> _Assigned task 1_:
From the article on the EU customs Single Window, write out the part that opens with the words containing "Currently, the formalities" and closes with "coordinated customs management.".
> _Assigned task 2_:
Using the article on the EU customs Single Window, decide whether each statement below agrees with it. Answer yes or no for each and quote the words of the article that settle it.
(a) The plenary endorsed the political agreement with 618 votes in favour.
(b) The business-to-government scheme will come into effect by 2025.
(c) The regulation has already been published in the EU Official Journal.
> _Assigned task 3_:
Restate more briefly the paragraph of the article on the EU customs Single Window that begins "With the EU “Single Window”, customs and other authorities", keeping its main facts.

Tue. Dec 6th, 2022

Strasbourg, 4 October 2022

The EU “Single Window” for customs aims to facilitate trade, reduce administrative burdens and improve digital cooperation between authorities.

Under the “‘EU Single Window Environment for Customs” regulation, businesses and traders will be able to fulfil all of their documentary requirements in one portal through which relevant authorities will be able to efficiently check the trader’s information.

Today, plenary endorsed the political agreement reached in May with 618 votes in favour, 2 against and 3 abstentions.

Currently, the formalities required at the EU’s borders are often complex, cumbersome and lengthy, for both traders and national authorities. Issues of interoperability between authorities are major obstacles to progress on the digital single market and to the aim of integrated and coordinated customs management.

With the EU “Single Window”, customs and other authorities could automatically and digitally verify that the goods in question comply with EU requirements and that the necessary formalities have been completed, thus allowing for a fully coordinated approach to goods clearance and a clearer overview at EU level of the exported and imported goods.

The rules include strong guarantees to ensure that the systems are designed and interconnected with high levels of cybersecurity and protection of personal data.

Next steps

The Council needs to formally adopt the regulation, before it is signed and published in the EU Official Journal. The intergovernmental component of the Single Window will come into effect by 2025, while the business-to-government scheme will be accessible at a later stage.

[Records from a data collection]
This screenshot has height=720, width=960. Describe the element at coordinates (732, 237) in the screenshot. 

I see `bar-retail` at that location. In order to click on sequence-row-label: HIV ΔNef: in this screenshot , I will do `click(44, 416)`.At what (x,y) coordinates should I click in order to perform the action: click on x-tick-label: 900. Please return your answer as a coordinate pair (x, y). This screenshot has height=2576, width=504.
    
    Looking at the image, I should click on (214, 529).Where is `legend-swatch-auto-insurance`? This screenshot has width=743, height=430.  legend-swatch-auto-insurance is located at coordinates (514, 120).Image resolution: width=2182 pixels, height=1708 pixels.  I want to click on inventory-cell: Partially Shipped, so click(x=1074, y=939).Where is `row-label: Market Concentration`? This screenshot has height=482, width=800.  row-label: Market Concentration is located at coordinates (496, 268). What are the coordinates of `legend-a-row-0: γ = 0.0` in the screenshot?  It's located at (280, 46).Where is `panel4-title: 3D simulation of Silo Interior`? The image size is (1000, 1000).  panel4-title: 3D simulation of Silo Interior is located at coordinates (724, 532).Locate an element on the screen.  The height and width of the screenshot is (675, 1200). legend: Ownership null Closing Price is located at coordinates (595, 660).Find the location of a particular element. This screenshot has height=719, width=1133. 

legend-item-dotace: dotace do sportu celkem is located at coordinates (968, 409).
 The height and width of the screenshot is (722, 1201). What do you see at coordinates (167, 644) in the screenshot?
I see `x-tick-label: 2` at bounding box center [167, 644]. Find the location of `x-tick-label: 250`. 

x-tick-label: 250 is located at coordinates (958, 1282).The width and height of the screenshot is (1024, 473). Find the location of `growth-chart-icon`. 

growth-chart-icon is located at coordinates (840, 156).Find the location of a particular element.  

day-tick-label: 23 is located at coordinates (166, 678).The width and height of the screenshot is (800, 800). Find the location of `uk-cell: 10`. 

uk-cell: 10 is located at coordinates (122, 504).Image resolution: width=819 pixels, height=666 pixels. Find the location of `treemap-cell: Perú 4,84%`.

> _Exercise answer 1_:
Currently, the formalities required at the EU’s borders are often complex, cumbersome and lengthy, for both traders and national authorities. Issues of interoperability between authorities are major obstacles to progress on the digital single market and to the aim of integrated and coordinated customs management.

> _Exercise answer 2_:
(a) Yes: "plenary endorsed the political agreement reached in May with 618 votes in favour, 2 against and 3 abstentions."
(b) No: "the business-to-government scheme will be accessible at a later stage."
(c) No: "The Council needs to formally adopt the regulation, before it is signed and published in the EU Official Journal."

> _Exercise answer 3_:
Through the EU Single Window, customs and other authorities could check automatically and digitally that goods meet EU requirements and that the required formalities are complete. This would allow fully coordinated goods clearance and a clearer EU-level overview of exported and imported goods.